Shaken self-confidence? Certain products and activities can fix it

January 26, 2009

Someone who has momentarily lost confidence in her intelligence is more likely to purchase a pen than a candy bar, according to a new study in the Journal of Consumer Research. The pen helps restore her belief in herself as an intelligent person.

Authors Leilei Gao (Chinese University of Hong Kong), S. Christian Wheeler, and Baba Shiv (both Stanford University) look at how subtle manipulations such as having someone write with his or her non-dominant hand can measurably reduce a person's self-confidence. The authors call this the "shaken self," and believe it persists until the person is able to do, acquire, or think about something that restores the self-confidence.

"We show that threats to an important self-view can momentarily shake one's confidence in that particular self-view, resulting in the choice of products that help restore confidence in that self-view," write the authors.
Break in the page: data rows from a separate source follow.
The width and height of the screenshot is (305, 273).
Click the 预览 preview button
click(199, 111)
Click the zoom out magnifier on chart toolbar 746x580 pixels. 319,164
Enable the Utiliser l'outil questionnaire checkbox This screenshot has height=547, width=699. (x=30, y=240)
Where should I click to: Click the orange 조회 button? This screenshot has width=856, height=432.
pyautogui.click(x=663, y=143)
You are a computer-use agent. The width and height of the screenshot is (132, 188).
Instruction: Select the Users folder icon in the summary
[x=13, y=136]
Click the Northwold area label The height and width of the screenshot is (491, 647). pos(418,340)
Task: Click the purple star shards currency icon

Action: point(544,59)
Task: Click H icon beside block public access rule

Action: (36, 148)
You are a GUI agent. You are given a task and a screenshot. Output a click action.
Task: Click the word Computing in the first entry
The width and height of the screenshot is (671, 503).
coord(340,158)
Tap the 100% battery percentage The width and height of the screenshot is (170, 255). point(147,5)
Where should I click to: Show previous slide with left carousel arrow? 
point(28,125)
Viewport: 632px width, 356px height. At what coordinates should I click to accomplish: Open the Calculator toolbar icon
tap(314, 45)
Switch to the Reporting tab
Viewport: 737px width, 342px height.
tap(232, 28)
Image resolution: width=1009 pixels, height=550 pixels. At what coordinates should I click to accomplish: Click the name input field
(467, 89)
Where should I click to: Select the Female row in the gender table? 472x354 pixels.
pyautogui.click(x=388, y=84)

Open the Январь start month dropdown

In one of the studies, the researchers asked participants to write about health-conscious behaviors with their dominant or non-dominant hands. Then some of the participants wrote essays about the most important value in their lives (an activity designed to restore confidence). All participants assessed their moods and self-esteem levels and then chose between a healthy snack (an apple) and an unhealthy snack (candy bar). Participants whose confidence was shaken (by not using their dominant hand) who didn't get to self-affirm with the essay were more likely to choose the healthy snack—to restore their health-conscious confidence.

The authors focused their research on the "shaken confidence" phenomenon in people who were generally self-confident rather than people who chronically lack self-confidence.

"Specifically, we show that the effects of lowered self-view confidence on consumer choice can be eliminated by both direct self-view bolstering strategies (for example, purchasing products to restore the specific shaken self-dimension) as well as indirect strategies (for example, affirming an unrelated self-value)," write the authors.